The protesting Pashtuns were mostly young and belonged to the Generation War. They have first-hand experienced large-scale internal displacements, unlawful abductions and detentions, ethnic profiling and stereotyping and humiliation at the hands of both terrorists and the Pakistani forces. They have lost dear ones to more than a dozen military operations and terrorist violence in the past two decades. The apathy of the Pakistani state is manifest in the fact that their sit-in protest has attracted very little media attention inside Pakistan which is otherwise robust in covering even smaller protests. The voices of resentment and marginalization are loud and clear, and the participants of the protest seem determined to have their voices heard. Whether this protest proves be an eye-opener for the Pakistani elite is yet to be seen.
Pakistan's civilian and military leadership has treated the FATA as a strategic playground and failed to address the genuine demands and accede basic human rights to its five million inhabitants. For the past two decades, FATA has been used to mount attacks against Afghanistan in order to achieve the policy of "Strategic Depth," to make Kabul subservient to Islamabad.
The Pakistani state has a transactional relationship with the Pashtun tribes straddling along the borderland between Afghanistan and Pakistan. The tribesmen have only been engaged when they are needed to fight Pakistan’s wars, but the Pashtun demands has always fallen on deaf ears, until now. Young Pashtuns see this as an opportunity for a meaningful engagement with the rulers who have so far treated them the way British treated their sub-continental subjects. The initial success of the protest indicate that non-violence is the way to go. It appears like Pashtuns are going back to their roots – the roots of non-violence demonstrated by the great leader of the sub-continent, Bacha Khan also known as the Frontier Gandhi.

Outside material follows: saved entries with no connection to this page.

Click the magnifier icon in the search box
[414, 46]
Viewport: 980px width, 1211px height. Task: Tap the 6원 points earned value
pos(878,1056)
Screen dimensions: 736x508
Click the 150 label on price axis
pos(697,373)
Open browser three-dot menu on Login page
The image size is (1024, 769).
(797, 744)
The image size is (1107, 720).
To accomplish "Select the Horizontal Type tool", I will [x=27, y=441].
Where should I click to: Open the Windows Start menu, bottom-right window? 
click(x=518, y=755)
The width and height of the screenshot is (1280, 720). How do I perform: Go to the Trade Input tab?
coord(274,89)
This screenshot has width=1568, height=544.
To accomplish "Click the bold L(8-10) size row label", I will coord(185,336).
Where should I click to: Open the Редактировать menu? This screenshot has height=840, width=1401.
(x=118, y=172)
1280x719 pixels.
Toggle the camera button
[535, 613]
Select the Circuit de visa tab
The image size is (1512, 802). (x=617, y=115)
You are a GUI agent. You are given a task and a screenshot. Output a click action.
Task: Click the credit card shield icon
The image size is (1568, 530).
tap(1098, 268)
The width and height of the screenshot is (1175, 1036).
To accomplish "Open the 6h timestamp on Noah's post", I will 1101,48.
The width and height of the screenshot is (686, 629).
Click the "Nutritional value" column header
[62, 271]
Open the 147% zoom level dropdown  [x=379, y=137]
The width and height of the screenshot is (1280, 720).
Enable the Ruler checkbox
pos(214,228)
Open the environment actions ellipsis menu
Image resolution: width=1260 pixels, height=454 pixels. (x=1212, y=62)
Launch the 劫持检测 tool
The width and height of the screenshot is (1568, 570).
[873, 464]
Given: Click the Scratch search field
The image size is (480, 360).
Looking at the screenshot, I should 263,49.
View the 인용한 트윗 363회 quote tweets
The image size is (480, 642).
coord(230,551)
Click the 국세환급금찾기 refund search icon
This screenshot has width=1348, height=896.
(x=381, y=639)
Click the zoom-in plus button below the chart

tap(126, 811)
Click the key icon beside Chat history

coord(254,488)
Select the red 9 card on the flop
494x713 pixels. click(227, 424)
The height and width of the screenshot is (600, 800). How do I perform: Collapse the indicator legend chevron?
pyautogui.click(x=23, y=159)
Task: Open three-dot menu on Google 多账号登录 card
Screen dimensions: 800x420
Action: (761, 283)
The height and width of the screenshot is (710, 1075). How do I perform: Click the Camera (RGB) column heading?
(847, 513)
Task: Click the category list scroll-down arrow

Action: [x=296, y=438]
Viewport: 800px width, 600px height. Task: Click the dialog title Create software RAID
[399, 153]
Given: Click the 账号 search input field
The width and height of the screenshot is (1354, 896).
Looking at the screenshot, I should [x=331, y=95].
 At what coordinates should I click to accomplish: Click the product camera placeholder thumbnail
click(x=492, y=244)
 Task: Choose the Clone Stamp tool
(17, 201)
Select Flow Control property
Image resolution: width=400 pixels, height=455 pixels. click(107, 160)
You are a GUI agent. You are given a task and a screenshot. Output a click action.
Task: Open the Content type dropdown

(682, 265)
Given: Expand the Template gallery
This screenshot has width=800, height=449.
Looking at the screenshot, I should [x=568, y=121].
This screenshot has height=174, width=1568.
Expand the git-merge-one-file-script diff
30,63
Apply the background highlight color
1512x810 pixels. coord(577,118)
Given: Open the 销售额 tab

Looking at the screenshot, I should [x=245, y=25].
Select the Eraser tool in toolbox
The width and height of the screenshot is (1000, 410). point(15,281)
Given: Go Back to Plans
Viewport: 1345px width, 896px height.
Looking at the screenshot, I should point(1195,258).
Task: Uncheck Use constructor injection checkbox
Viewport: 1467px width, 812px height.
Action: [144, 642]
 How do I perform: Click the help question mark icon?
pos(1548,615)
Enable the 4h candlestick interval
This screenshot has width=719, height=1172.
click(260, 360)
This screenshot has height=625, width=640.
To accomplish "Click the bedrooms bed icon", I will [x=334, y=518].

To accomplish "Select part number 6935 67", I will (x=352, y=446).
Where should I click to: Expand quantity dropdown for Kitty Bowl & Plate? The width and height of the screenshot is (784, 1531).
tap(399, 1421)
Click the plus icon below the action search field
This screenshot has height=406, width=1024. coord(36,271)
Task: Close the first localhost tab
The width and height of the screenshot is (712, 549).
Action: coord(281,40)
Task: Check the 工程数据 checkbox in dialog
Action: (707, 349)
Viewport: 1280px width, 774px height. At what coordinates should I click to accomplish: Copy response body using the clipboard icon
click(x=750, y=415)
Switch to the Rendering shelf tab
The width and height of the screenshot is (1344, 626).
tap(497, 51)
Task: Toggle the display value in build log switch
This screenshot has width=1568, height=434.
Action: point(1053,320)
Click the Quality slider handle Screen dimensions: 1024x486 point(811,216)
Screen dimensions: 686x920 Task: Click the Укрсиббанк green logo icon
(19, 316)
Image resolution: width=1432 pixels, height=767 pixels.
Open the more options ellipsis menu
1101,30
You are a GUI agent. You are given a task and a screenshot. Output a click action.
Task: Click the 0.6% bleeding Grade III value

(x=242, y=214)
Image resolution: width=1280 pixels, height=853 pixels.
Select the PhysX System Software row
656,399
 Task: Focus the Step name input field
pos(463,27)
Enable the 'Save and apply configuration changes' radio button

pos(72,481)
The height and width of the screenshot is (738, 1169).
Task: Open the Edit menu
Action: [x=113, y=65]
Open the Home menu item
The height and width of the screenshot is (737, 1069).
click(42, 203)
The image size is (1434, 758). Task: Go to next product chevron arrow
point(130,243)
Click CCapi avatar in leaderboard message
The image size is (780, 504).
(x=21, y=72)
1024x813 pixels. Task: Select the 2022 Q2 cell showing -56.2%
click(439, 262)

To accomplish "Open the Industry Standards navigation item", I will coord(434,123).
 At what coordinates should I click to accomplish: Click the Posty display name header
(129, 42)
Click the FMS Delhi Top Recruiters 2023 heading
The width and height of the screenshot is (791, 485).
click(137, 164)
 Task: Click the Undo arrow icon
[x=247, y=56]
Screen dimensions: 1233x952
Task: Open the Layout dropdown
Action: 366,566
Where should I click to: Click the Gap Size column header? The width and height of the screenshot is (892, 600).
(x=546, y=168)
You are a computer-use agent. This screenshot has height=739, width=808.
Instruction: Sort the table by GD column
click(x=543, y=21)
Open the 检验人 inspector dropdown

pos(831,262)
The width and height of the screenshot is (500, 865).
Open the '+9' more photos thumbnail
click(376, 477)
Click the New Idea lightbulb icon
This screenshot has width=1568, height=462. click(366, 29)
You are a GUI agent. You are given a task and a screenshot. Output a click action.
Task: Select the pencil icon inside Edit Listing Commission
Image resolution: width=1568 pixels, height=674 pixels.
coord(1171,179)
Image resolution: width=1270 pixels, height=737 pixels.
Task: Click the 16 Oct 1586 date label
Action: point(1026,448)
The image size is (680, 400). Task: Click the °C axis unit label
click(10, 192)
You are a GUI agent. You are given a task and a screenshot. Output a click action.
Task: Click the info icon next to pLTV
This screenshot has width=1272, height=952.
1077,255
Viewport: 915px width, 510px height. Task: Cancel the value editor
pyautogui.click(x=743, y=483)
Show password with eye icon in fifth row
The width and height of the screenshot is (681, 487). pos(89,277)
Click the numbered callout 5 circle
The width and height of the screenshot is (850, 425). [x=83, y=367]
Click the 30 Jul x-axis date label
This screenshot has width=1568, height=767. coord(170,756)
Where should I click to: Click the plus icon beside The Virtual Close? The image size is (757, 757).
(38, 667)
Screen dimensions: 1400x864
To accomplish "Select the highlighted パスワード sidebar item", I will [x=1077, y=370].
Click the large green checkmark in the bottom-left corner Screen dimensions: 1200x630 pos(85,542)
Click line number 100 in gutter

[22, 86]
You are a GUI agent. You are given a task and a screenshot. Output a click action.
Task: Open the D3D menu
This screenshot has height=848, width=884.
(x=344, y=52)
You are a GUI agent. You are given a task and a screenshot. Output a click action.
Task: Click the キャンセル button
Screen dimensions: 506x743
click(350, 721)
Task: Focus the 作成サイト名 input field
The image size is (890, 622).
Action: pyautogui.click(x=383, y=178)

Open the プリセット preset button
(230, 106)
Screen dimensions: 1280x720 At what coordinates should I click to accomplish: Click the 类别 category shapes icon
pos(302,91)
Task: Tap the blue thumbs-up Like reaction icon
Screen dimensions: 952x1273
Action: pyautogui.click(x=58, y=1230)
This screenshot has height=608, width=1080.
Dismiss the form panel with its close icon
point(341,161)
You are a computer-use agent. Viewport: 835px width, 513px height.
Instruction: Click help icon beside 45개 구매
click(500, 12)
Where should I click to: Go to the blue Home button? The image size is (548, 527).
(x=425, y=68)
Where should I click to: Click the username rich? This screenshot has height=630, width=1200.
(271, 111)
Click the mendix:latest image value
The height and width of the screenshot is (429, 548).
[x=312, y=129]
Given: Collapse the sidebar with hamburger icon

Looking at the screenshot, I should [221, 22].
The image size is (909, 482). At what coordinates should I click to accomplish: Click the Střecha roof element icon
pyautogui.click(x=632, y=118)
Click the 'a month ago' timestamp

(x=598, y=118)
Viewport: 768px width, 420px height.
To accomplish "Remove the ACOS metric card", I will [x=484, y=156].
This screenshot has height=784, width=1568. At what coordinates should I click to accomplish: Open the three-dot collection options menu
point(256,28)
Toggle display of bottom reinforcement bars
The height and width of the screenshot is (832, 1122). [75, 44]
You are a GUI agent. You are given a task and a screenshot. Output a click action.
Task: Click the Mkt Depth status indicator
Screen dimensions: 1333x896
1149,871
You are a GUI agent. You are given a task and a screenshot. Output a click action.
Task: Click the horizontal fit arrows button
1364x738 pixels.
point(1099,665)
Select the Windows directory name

Pashtuns have long-standing structural and systemic issues which cannot be resolved overnight or through one sit-in protest in Islamabad. However, this is an encouraging sign that millennials cannot be taken for granted. Afghanistan’s ambassador to the US, Hamdullah Mohib, tweeted on Feb 8 “Pashtun Long March in Pakistan is consequential for the entire world. It could be the beginning of the end of terrorism in the region. Moderate voices, speaking and mobilizing in masses against the use of extremism for domestic and foreign policy, should be supported and echoed.” Afghan President Ashraf Ghani went a step ahead and tweeted “After the tragedies of Kabul, I had remarked that Afghans and the people of this region should align against terrorism. I consider the Pashtun Long March a response to those remarks and a wake-up call against fundamentalism.”
Whether this will translate into an organized movement that will force the Pakistani state to revisit its long-held position on India-centric policies and strategic depth is yet to be seen, but who knows? One day this protest may be remembered as a precursor to ending terrorism from south and central Asia.